In another study in 2020, Ganatra et al. concluded that patients with pre-existing cardiovascular risk factors and CVD are among those most vulnerable with potentially increased risk of acquiring SARS-CoV-2 infection, developing cardiovascular complications related to COVID-19, and having adverse outcomes (25). Clerkin et al. showed in 2020 that most deaths occur in patients with CVD (4). Coronavirus can directly infect myocardium or cause an auto-inflammatory reaction, causing myocarditis. Direct infection of myocardium may lead to a rise in cardiac troponin and changes in ECG and echocardiography. In a study published in 2020, Mehra et al. showed that a previous history of CAD may lead to a higher rate of inpatient mortality (5). In the other study, Shmushkevich et al. showed that hospital mortality was significantly and positively correlated with cardiac comorbidities, CAD, and COPD (6).

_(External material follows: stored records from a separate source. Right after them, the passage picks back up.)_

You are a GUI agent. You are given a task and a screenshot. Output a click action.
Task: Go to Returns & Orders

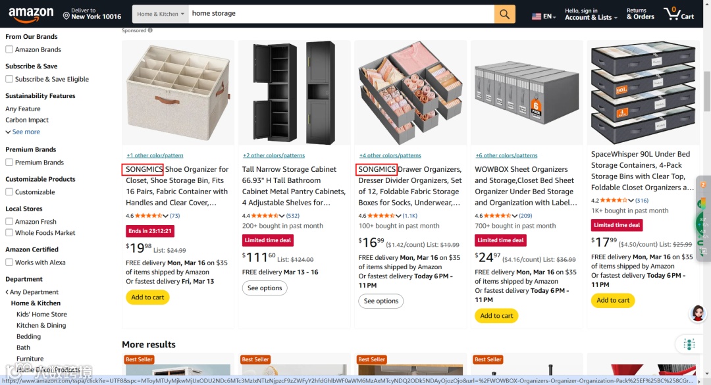pos(641,14)
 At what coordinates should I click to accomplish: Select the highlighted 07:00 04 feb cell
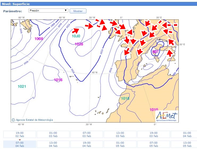coord(20,144)
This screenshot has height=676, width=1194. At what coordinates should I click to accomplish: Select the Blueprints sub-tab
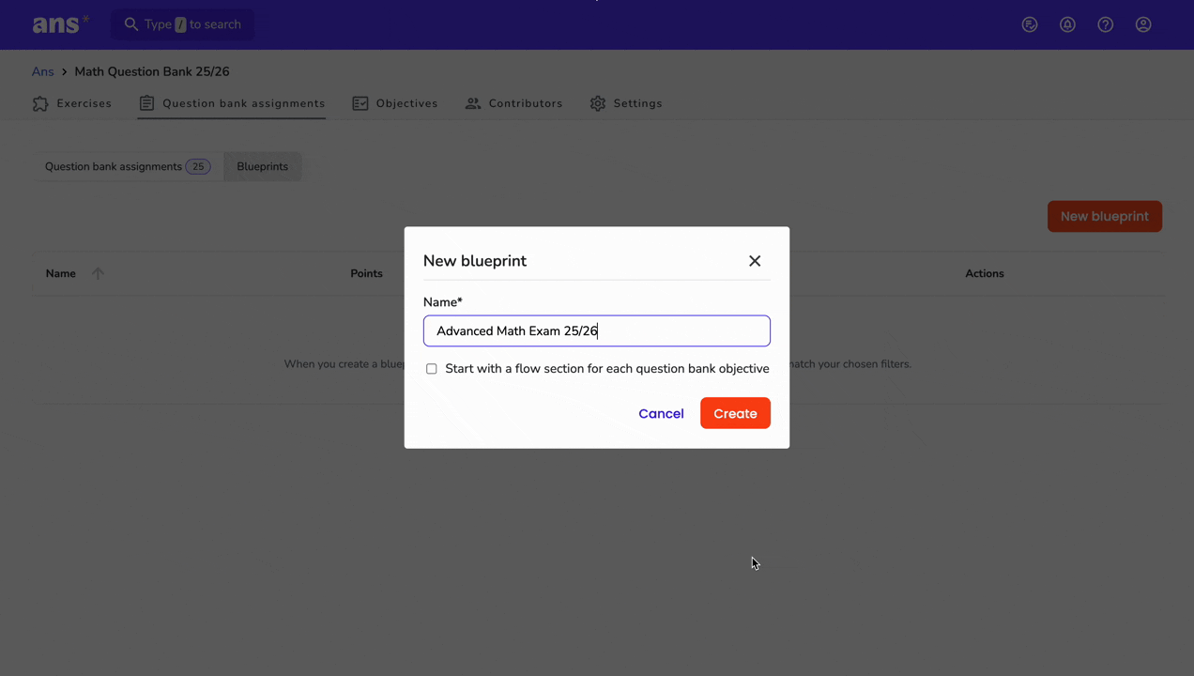pyautogui.click(x=263, y=166)
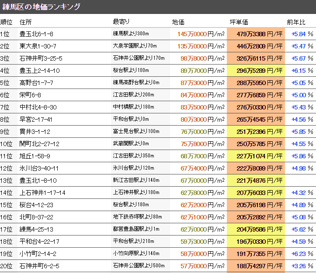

However, it was not being significantly associated with patient age or cancer. In a study in 2021, Peterson et al discovered that patients with CAD and COVID-19 had more comorbidities, need for renal replacement therapy and inpatient mortality compared to their non-CAD counterparts (24, 26). However, after adjusting for other covariates, CAD itself was not associated with mortality. This suggests that other factors may play a larger role in the increased mortality and poor outcomes in these patients.
A study published in 2020 by Loffi et al. showed that patients with COVID-19 and CAD had high risk of mortality, which they believe is primarily due to the comorbidities, rather than a direct effect of CAD itself (7). According to Aggarval et al. in 2020, there was no significant association between previous history of CVD and mortality in severe COVID-19 disease (OR = 1.72; 95% CI: 0.97 - 3.06, I2 = 0%, P = 0.46) (8). The presence of pre-existing CVDs is associated with poorer outcomes among patients with COVID-19. The findings from this study need to be taken into account when implementing risk stratification models by clinicians and policymakers. In these studies, CAD was found to increase the risk of mortality and renal replacement therapy mainly due to comorbidities. This is more than a direct effect of CAD itself. The most common risk factor in our study was hypertension (60.9% of the patients). There was a mortality rate of 10.6% (16 of 150 patients) in the study. One of these factors was the occurrence of acute kidney injury during admission (P = 0.005), previous use of corticosteroids (P = 0.016) had a significant effect on mortality, while the need for dialysis (P = 0.052) did not have a significant effect on mortality. In Table 2, it was shown that there was a significant difference between the two groups in terms of the mean concentration of creatinine (P = 0.044). Other factors did not have a major impact on mortality in terms of the other factors.
5.1. Conclusions
It can be concluded from the results of our study that CAD, other cardiac diseases, and other risk factors may cause an increased risk of mortality and an increase in the need for renal replacement therapy. There is a connection between this and the burden of comorbidities rather than each of them having a direct effect on the outcome on its own.